Conventional Design Is Problematic

The user is confronted with further weaknesses: when aggressive media [fluids] come into play the elastomer back may be attacked despite the PTFE laminate. This is due to the diffusion of substances through the usually thin sheet. Often the layers separate from each other as early as in normal operating conditions. The differences in the E- and G-modulus of the materials used leads to in-homogenous distributions of stress impacting adversely on the boundary layers. This peculiarity often reduces the service life of a composite diaphragm.
With laminated rubber diaphragms, PTFE is only used as a surface material. However, design engineers increasingly opt for the use of PTFE without rubber. Meanwhile this material supports the design of assembly components which are at least equal to the mechanical properties of elastomer composites. Due to the use of cutting technology in the manufacturing process the designer has virtually unlimited options. In practically all cases extremely accurate customization to the existing assembly space – to replace a problematic composite diaphragm, for example – can be achieved. Medium-sized manufacturing volumes provided, even spare parts can be substituted in a cost-effective manner.

Broad Application Spectrum

If the seal manufacturer has in-house test rigs pressure, temperature, stroke and frequency can be modeled to test the service life of diaphragms. This allows the development of individual elements for myriad requirements within a short time frame. Depending on the particular application, various diameters and wall thickness – ranging from a few tenths to several millimeters – can be realized. Other functional features such as flange areas, O-ring grooves, threads, pressure plates, back rings or shafts may be integrated as well. Stud bolts or inserts are welded or threaded in.

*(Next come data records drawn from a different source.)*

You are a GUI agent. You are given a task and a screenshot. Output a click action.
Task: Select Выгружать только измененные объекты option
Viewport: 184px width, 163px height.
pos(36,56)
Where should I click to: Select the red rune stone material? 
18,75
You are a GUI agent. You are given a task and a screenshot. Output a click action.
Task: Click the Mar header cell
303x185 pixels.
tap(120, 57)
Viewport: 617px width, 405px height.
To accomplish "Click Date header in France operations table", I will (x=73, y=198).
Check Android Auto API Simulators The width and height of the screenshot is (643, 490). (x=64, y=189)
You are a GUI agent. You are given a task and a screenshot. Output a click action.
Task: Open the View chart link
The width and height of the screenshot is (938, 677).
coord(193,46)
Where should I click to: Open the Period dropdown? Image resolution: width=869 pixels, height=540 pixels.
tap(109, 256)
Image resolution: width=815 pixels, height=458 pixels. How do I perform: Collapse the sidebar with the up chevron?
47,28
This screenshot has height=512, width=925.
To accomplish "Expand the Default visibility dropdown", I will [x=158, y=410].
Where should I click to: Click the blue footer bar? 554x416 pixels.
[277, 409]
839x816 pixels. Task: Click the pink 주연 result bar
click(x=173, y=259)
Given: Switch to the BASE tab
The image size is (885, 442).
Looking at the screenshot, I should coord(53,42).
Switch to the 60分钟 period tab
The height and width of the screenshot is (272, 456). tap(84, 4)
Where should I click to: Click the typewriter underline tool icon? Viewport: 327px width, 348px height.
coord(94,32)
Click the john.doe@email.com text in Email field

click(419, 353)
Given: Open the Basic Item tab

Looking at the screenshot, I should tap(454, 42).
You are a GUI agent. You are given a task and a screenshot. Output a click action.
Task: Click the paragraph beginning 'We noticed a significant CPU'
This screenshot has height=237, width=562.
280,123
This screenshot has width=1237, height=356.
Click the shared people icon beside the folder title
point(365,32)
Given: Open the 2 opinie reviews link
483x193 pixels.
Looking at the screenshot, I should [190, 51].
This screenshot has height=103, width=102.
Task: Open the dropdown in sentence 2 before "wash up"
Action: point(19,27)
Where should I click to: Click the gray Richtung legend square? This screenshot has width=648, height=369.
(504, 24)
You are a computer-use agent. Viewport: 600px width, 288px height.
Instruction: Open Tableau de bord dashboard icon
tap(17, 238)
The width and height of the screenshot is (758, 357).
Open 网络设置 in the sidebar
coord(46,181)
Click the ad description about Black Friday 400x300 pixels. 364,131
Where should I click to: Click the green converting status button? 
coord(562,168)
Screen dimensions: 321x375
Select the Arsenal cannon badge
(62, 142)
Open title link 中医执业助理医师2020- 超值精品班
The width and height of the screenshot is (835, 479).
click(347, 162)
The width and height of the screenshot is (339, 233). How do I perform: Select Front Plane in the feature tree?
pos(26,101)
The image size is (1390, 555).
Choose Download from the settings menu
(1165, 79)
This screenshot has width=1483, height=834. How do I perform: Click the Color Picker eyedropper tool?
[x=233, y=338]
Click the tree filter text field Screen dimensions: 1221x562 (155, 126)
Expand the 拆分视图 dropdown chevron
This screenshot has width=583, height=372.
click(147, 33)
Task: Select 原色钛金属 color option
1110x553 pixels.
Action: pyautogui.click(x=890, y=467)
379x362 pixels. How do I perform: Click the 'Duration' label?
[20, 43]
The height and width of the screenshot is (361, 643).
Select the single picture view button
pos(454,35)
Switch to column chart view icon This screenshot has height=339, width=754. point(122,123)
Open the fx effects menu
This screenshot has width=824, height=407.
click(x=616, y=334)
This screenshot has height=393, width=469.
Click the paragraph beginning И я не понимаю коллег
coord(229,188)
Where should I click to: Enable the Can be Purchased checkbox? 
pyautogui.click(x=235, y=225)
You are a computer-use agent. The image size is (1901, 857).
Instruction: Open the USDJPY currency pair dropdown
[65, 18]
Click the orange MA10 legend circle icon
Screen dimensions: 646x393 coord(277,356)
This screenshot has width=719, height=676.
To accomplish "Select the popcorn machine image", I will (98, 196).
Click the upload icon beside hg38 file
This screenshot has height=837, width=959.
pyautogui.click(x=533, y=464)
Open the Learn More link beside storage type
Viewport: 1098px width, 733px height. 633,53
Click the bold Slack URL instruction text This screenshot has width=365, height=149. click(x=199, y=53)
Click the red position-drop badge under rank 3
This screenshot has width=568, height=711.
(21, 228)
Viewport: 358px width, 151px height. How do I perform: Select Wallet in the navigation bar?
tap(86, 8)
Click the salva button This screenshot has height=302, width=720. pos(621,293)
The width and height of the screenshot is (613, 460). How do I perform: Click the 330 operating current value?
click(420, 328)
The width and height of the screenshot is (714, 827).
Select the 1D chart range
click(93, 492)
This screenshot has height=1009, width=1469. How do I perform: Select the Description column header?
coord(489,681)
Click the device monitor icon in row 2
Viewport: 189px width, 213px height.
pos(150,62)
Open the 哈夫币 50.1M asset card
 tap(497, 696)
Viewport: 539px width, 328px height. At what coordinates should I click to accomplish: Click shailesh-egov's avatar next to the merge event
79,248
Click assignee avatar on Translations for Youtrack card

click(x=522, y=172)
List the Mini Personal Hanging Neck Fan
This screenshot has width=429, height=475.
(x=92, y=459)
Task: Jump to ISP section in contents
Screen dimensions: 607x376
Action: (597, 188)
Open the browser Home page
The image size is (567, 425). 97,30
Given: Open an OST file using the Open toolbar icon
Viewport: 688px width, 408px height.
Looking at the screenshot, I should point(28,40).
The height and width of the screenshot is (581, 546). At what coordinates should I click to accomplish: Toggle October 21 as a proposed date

Modified PTFE Achieves High Level of Reverse Bending Strength

One of polytetrafluoroethylene's desirable properties is its extreme resistance to frequent bending of its structure. This behavior has not been observed with any other thermoplastic material. It has already made PTFE the preferred material for diaphragms and bellows even before the advent of new generations of PTFE. HS 22121 now provides a PTFE type which surpasses all previous durability values. The values confirmed for this material exceed those of first-generation PTFE threefold, those of second-generation PTFE even tenfold. At the same time, the advantages of modified PTFE, including lower permeation, reduced cold flow and a surface that allows smooth cutting, are retained.
For applications in which extremely high durability is not necessary or other requirements are more critical, developers can choose from a broad offering of different grades of PTFE. In addition to FDA-conforming materials for the food industry and especially pure grades for the semiconductor industry, this manufacturer's portfolio also encompasses conductive material conforming to Atex 94/9/EC (European standard EN 13436). These materials can also be used to manufacture bellows.

Reverse bending test of various PTFE grades: To determine reverse bending strength a sheet of 1 mm thickness ("bone") standardized to SPI is bent by 900 with 4 Hertz in both directions. When complete breakage of the bent area has occurred the test rig stops.